Place peppers upright in a grill-safe container. (We have a special jalapeno rack as pictured.)
Cook on your outdoor grill until the peppers start to wrinkle and the stuffing is bubbly, about 30 to 45 minutes.
If you need an alternative recipe… to either make more pepper servings, or (Heaven forbid) you don’t have an outdoor grill, here is another option:
Ingredients:
15 – 20 fresh jalapeno peppers
1 Cup shredded cheddar cheese
1 Pound ground sausage
1/2 Cup fresh, minced onions
Directions:
Preheat the oven to 350 degrees F.
Cut off the top of the pepper and clean out the core, seeds and veins.

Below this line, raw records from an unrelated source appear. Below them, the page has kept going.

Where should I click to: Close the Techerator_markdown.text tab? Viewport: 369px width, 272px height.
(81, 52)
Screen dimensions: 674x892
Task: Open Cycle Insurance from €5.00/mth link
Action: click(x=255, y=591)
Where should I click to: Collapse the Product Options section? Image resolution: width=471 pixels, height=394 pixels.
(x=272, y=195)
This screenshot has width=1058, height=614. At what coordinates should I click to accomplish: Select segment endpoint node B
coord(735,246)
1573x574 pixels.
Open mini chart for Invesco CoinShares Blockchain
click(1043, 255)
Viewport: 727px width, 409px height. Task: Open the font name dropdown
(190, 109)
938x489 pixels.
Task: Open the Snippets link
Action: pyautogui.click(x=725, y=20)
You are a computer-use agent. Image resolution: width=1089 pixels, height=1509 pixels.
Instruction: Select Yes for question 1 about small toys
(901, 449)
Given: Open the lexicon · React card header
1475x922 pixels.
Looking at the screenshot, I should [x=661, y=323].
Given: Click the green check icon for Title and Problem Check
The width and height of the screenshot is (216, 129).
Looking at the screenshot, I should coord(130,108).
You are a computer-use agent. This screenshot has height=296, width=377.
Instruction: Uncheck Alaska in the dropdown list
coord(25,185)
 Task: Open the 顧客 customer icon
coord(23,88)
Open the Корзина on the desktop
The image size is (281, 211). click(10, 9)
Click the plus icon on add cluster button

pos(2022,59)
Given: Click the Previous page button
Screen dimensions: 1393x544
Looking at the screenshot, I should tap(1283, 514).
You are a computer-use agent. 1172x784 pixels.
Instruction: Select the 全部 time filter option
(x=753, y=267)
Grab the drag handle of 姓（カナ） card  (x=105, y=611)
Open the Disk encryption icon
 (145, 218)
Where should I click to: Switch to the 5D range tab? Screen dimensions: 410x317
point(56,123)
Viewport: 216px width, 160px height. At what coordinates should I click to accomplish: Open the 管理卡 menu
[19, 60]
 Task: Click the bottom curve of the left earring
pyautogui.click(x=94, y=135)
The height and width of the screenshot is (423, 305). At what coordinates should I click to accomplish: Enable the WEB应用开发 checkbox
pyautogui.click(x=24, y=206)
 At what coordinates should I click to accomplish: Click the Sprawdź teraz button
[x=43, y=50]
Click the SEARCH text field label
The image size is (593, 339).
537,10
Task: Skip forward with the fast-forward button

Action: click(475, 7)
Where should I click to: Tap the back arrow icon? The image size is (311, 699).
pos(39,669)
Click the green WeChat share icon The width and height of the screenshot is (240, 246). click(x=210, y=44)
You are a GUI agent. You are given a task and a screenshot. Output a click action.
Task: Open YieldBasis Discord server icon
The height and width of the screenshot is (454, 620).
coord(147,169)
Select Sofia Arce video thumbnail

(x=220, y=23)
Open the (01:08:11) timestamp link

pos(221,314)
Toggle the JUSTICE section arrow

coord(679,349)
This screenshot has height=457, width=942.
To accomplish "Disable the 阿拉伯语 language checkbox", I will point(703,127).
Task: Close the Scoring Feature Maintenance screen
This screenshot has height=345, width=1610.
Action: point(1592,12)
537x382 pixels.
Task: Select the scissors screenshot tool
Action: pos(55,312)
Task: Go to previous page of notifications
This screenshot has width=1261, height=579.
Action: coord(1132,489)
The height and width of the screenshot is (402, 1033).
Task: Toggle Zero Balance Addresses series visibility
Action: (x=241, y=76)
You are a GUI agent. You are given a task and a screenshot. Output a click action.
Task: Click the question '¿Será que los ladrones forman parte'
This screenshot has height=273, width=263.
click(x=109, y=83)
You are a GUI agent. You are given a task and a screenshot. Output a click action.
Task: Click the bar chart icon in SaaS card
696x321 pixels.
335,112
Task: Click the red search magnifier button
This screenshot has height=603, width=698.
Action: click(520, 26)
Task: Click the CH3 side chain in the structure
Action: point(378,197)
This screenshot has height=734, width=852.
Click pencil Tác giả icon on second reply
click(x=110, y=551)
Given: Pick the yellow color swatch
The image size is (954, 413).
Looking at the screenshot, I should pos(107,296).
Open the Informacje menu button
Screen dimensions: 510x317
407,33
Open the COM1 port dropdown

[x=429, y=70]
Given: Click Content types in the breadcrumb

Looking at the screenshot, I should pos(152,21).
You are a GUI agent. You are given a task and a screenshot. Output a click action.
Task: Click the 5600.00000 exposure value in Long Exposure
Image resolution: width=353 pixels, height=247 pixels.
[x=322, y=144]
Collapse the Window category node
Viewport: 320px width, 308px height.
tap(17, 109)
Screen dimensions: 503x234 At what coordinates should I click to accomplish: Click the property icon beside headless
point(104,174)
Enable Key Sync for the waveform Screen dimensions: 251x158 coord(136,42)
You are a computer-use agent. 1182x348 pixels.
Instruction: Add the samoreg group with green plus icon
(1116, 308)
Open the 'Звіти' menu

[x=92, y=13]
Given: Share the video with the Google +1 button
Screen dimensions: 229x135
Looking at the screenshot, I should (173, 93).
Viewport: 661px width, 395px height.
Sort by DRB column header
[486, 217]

Slice each jalapeno in half, lengthwise.
Mix the cheese, sausage and onions in a bowl
Put peppers, cut side up, on a cookie sheet lined with foil
Place a “glob” of the sausage and cheese mixture on each pepper half.
Cook in the oven for about 20 to 30 minutes until the peppers start to wrinkle and the stuffing is bubbly, about 30 to 45 minutes.